Action item: Below are entries; work out how many of their lines hold "Given", giving only that number.

Extracted records:

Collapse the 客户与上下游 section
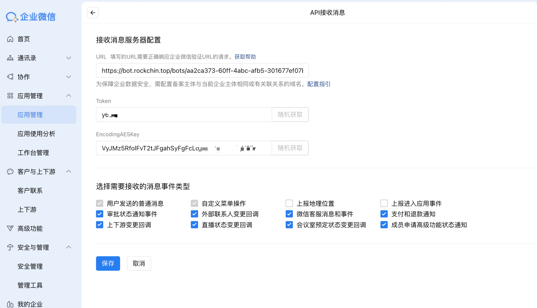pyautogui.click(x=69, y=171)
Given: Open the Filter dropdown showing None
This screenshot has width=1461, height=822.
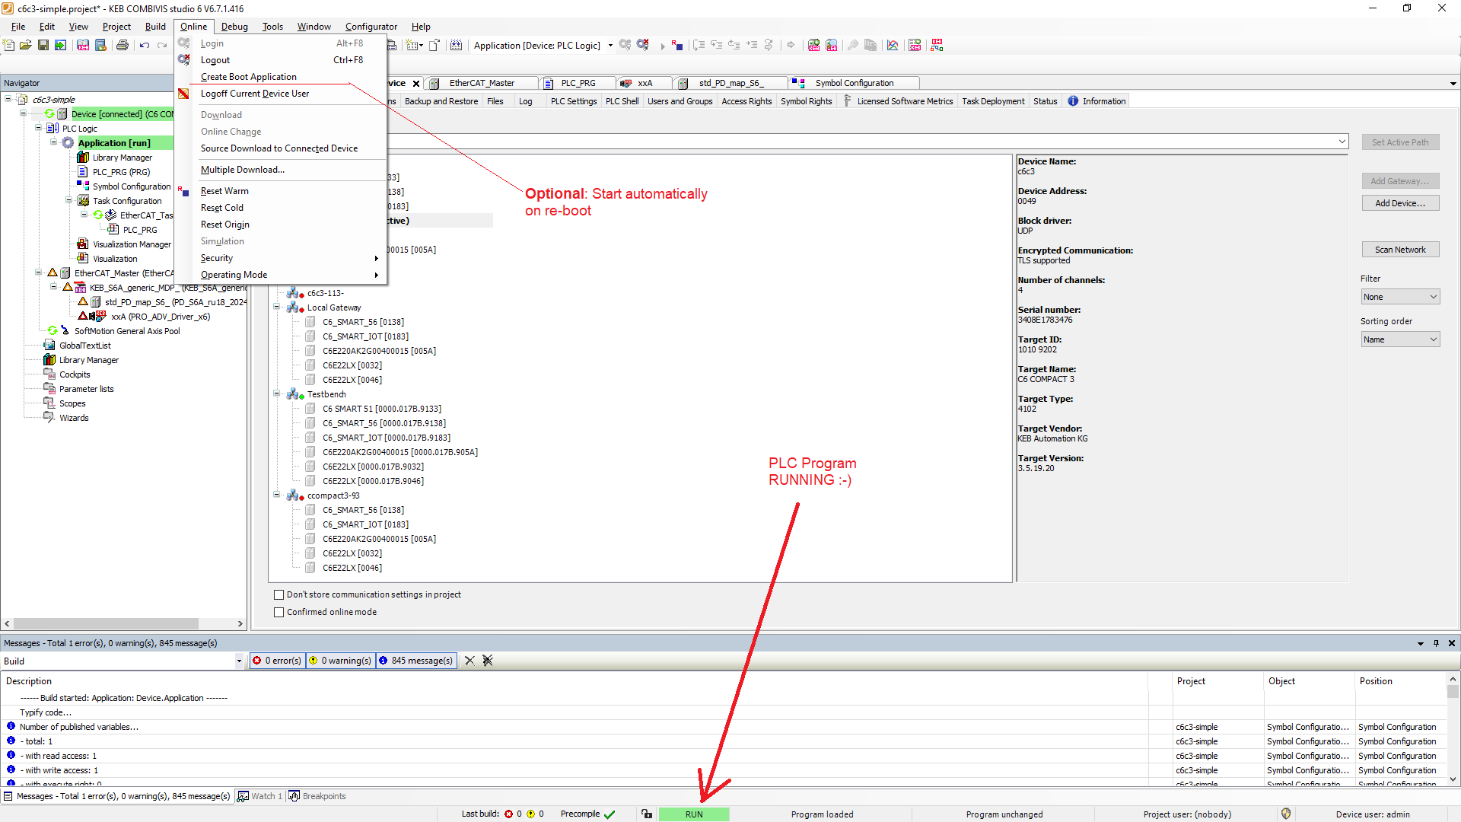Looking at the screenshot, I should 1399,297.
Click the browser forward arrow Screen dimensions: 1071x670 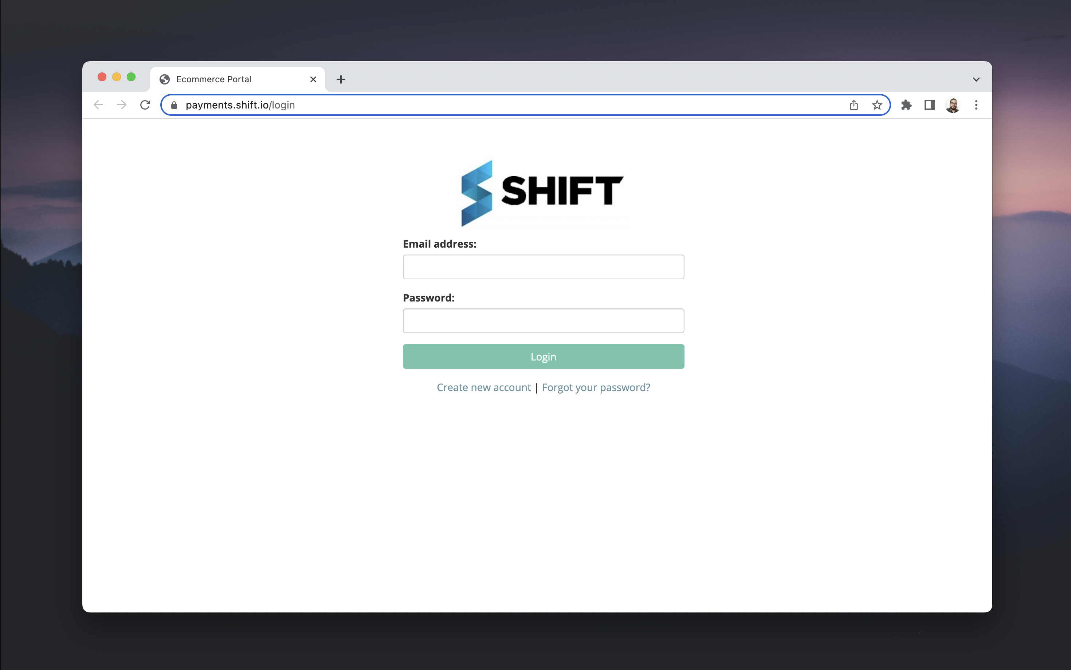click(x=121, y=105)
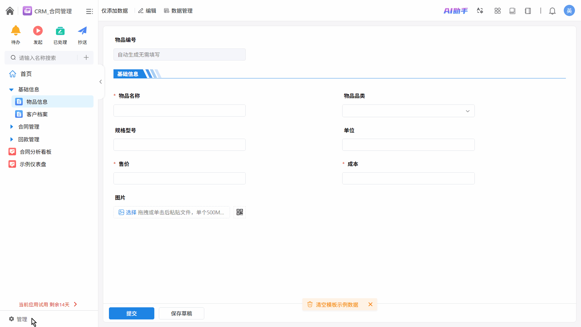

---

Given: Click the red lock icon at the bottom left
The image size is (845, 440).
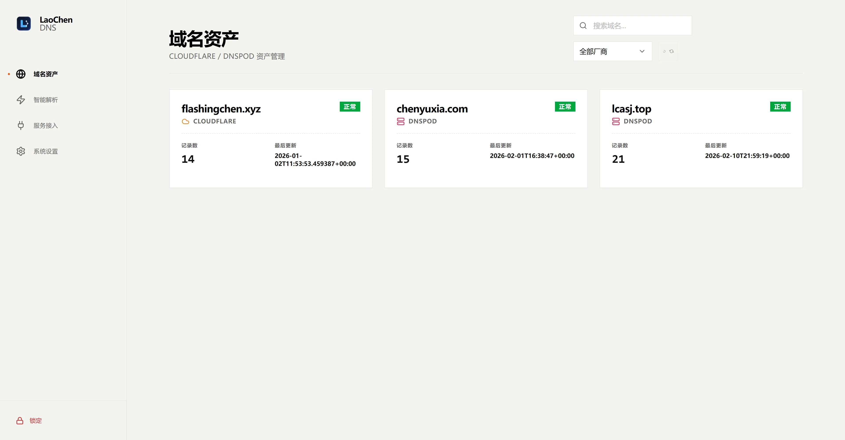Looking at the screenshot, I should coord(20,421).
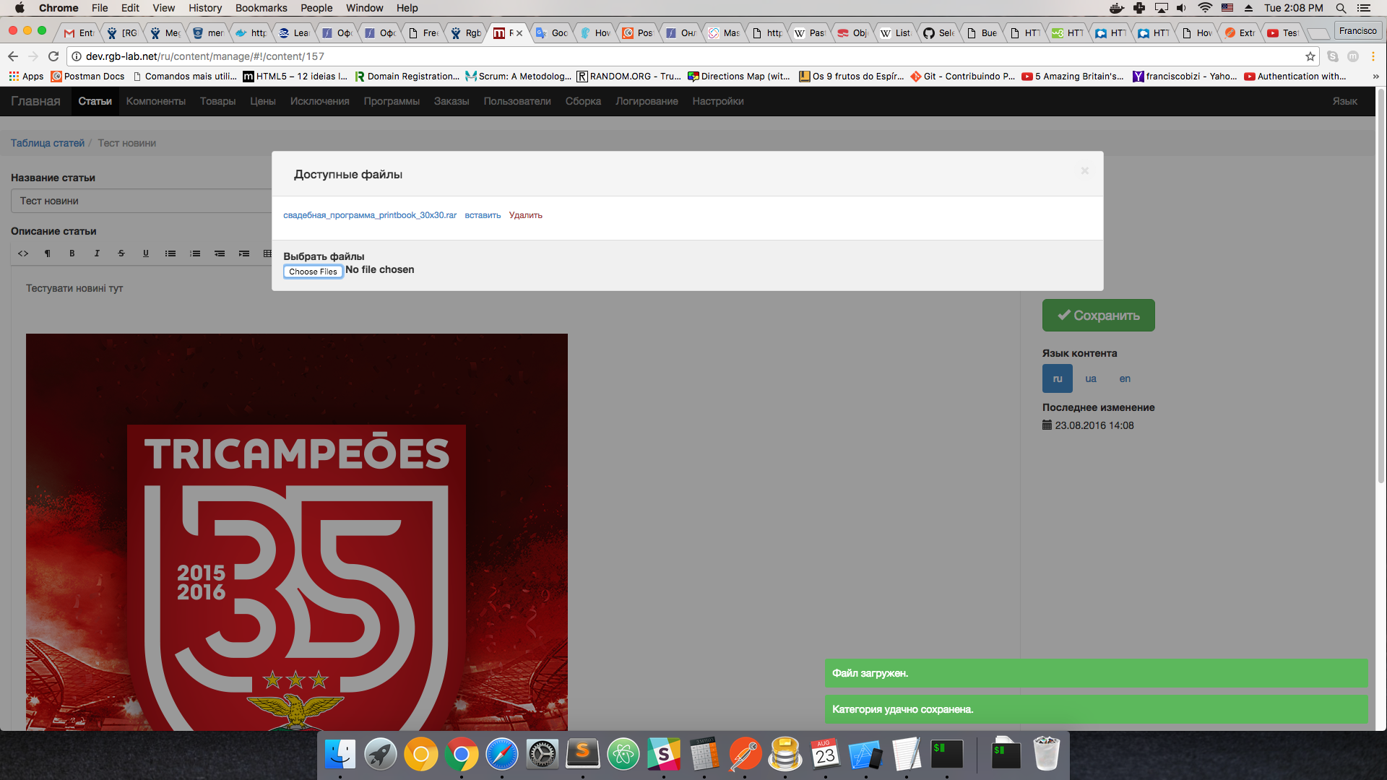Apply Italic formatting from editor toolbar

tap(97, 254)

Worked solution: 2